* **Exercise**
Retype the records that follow, every line exactly as written.

* **Record set**
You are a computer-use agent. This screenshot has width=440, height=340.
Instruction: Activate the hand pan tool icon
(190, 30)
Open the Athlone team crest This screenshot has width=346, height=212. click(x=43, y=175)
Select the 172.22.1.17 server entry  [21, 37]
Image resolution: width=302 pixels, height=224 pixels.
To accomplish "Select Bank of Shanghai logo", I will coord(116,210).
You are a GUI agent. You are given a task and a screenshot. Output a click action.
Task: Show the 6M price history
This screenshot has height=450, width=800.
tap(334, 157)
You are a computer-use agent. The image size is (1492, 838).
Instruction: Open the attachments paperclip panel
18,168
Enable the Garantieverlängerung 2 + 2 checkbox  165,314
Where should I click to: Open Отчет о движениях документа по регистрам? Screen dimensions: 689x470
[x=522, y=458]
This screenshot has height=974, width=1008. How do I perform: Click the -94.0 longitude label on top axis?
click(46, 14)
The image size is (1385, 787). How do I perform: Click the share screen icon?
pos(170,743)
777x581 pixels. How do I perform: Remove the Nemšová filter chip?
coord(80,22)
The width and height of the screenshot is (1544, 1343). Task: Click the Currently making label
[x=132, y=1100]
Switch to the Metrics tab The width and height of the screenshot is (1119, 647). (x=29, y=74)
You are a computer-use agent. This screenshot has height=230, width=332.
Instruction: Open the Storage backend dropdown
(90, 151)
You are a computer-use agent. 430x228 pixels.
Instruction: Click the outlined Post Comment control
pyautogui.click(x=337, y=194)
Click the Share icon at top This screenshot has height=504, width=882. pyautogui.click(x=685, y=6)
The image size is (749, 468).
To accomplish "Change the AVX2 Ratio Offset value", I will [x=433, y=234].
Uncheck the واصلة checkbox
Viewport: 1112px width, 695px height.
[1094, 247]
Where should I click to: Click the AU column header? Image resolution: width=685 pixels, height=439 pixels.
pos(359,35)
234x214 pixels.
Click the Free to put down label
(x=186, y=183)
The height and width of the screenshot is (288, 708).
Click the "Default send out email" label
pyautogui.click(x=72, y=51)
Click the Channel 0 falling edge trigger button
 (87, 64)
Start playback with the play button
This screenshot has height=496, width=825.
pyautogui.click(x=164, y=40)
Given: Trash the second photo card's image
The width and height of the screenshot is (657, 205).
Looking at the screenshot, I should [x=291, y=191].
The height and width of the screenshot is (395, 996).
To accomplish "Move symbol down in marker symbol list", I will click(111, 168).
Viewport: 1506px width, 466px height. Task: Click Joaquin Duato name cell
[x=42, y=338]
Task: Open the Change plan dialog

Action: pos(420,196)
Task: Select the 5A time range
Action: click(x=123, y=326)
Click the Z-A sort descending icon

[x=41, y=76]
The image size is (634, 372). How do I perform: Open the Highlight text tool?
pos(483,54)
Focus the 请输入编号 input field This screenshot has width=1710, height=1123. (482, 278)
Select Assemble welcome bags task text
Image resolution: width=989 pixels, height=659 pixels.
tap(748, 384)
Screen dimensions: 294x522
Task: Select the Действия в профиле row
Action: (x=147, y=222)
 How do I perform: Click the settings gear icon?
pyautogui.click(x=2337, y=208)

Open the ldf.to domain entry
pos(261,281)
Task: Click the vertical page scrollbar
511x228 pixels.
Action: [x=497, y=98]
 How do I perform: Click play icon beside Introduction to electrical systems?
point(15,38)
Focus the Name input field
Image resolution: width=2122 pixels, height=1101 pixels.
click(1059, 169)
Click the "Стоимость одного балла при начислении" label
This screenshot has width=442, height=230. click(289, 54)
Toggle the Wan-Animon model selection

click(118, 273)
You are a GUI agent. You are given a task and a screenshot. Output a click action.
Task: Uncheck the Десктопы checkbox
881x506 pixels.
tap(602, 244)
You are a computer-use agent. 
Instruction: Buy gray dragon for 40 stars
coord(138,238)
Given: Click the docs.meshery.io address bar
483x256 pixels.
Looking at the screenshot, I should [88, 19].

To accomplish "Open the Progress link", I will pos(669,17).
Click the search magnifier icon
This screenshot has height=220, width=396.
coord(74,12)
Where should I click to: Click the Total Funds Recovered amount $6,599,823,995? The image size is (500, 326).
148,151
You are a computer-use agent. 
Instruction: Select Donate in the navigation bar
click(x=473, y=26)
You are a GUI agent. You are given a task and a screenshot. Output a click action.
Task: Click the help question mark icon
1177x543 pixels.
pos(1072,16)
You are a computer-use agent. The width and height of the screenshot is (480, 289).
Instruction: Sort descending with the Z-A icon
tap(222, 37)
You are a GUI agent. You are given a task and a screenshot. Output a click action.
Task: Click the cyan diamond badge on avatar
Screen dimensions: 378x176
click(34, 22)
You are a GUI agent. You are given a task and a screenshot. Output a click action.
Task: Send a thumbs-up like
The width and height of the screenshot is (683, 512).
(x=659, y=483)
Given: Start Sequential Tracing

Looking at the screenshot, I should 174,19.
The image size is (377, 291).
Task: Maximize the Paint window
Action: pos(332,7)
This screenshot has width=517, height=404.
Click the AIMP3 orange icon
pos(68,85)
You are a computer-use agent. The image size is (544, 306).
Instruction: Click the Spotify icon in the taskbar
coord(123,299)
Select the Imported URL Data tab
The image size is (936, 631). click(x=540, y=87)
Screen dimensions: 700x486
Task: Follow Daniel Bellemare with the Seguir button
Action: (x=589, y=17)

* **Answer section**
You are a computer-use agent. This screenshot has width=440, height=340.
Instruction: Activate the hand pan tool icon
(190, 30)
Open the Athlone team crest This screenshot has width=346, height=212. click(x=43, y=175)
Select the 172.22.1.17 server entry  [21, 37]
Image resolution: width=302 pixels, height=224 pixels.
To accomplish "Select Bank of Shanghai logo", I will coord(116,210).
You are a GUI agent. You are given a task and a screenshot. Output a click action.
Task: Show the 6M price history
This screenshot has height=450, width=800.
tap(334, 157)
You are a computer-use agent. The image size is (1492, 838).
Instruction: Open the attachments paperclip panel
18,168
Enable the Garantieverlängerung 2 + 2 checkbox  165,314
Where should I click to: Open Отчет о движениях документа по регистрам? Screen dimensions: 689x470
[x=522, y=458]
This screenshot has height=974, width=1008. How do I perform: Click the -94.0 longitude label on top axis?
click(46, 14)
The image size is (1385, 787). How do I perform: Click the share screen icon?
pos(170,743)
777x581 pixels. How do I perform: Remove the Nemšová filter chip?
coord(80,22)
The width and height of the screenshot is (1544, 1343). Task: Click the Currently making label
[x=132, y=1100]
Switch to the Metrics tab The width and height of the screenshot is (1119, 647). (x=29, y=74)
You are a computer-use agent. This screenshot has height=230, width=332.
Instruction: Open the Storage backend dropdown
(90, 151)
You are a computer-use agent. 430x228 pixels.
Instruction: Click the outlined Post Comment control
pyautogui.click(x=337, y=194)
Click the Share icon at top This screenshot has height=504, width=882. pyautogui.click(x=685, y=6)
The image size is (749, 468).
To accomplish "Change the AVX2 Ratio Offset value", I will [x=433, y=234].
Uncheck the واصلة checkbox
Viewport: 1112px width, 695px height.
[1094, 247]
Where should I click to: Click the AU column header? Image resolution: width=685 pixels, height=439 pixels.
pos(359,35)
234x214 pixels.
Click the Free to put down label
(x=186, y=183)
The height and width of the screenshot is (288, 708).
Click the "Default send out email" label
pyautogui.click(x=72, y=51)
Click the Channel 0 falling edge trigger button
 (87, 64)
Start playback with the play button
This screenshot has height=496, width=825.
pyautogui.click(x=164, y=40)
Given: Trash the second photo card's image
The width and height of the screenshot is (657, 205).
Looking at the screenshot, I should [x=291, y=191].
The height and width of the screenshot is (395, 996).
To accomplish "Move symbol down in marker symbol list", I will click(111, 168).
Viewport: 1506px width, 466px height. Task: Click Joaquin Duato name cell
[x=42, y=338]
Task: Open the Change plan dialog

Action: pos(420,196)
Task: Select the 5A time range
Action: click(x=123, y=326)
Click the Z-A sort descending icon

[x=41, y=76]
The image size is (634, 372). How do I perform: Open the Highlight text tool?
pos(483,54)
Focus the 请输入编号 input field This screenshot has width=1710, height=1123. (482, 278)
Select Assemble welcome bags task text
Image resolution: width=989 pixels, height=659 pixels.
tap(748, 384)
Screen dimensions: 294x522
Task: Select the Действия в профиле row
Action: (x=147, y=222)
 How do I perform: Click the settings gear icon?
pyautogui.click(x=2337, y=208)

Open the ldf.to domain entry
pos(261,281)
Task: Click the vertical page scrollbar
511x228 pixels.
Action: [x=497, y=98]
 How do I perform: Click play icon beside Introduction to electrical systems?
point(15,38)
Focus the Name input field
Image resolution: width=2122 pixels, height=1101 pixels.
click(1059, 169)
Click the "Стоимость одного балла при начислении" label
This screenshot has width=442, height=230. click(289, 54)
Toggle the Wan-Animon model selection

click(118, 273)
You are a GUI agent. You are given a task and a screenshot. Output a click action.
Task: Uncheck the Десктопы checkbox
881x506 pixels.
tap(602, 244)
You are a computer-use agent. 
Instruction: Buy gray dragon for 40 stars
coord(138,238)
Given: Click the docs.meshery.io address bar
483x256 pixels.
Looking at the screenshot, I should [88, 19].

To accomplish "Open the Progress link", I will pos(669,17).
Click the search magnifier icon
This screenshot has height=220, width=396.
coord(74,12)
Where should I click to: Click the Total Funds Recovered amount $6,599,823,995? The image size is (500, 326).
148,151
You are a computer-use agent. 
Instruction: Select Donate in the navigation bar
click(x=473, y=26)
You are a GUI agent. You are given a task and a screenshot. Output a click action.
Task: Click the help question mark icon
1177x543 pixels.
pos(1072,16)
You are a computer-use agent. The width and height of the screenshot is (480, 289).
Instruction: Sort descending with the Z-A icon
tap(222, 37)
You are a GUI agent. You are given a task and a screenshot. Output a click action.
Task: Click the cyan diamond badge on avatar
Screen dimensions: 378x176
click(34, 22)
You are a GUI agent. You are given a task and a screenshot. Output a click action.
Task: Send a thumbs-up like
The width and height of the screenshot is (683, 512).
(x=659, y=483)
Given: Start Sequential Tracing

Looking at the screenshot, I should 174,19.
The image size is (377, 291).
Task: Maximize the Paint window
Action: pos(332,7)
This screenshot has width=517, height=404.
Click the AIMP3 orange icon
pos(68,85)
You are a computer-use agent. The image size is (544, 306).
Instruction: Click the Spotify icon in the taskbar
coord(123,299)
Select the Imported URL Data tab
The image size is (936, 631). click(x=540, y=87)
Screen dimensions: 700x486
Task: Follow Daniel Bellemare with the Seguir button
Action: (x=589, y=17)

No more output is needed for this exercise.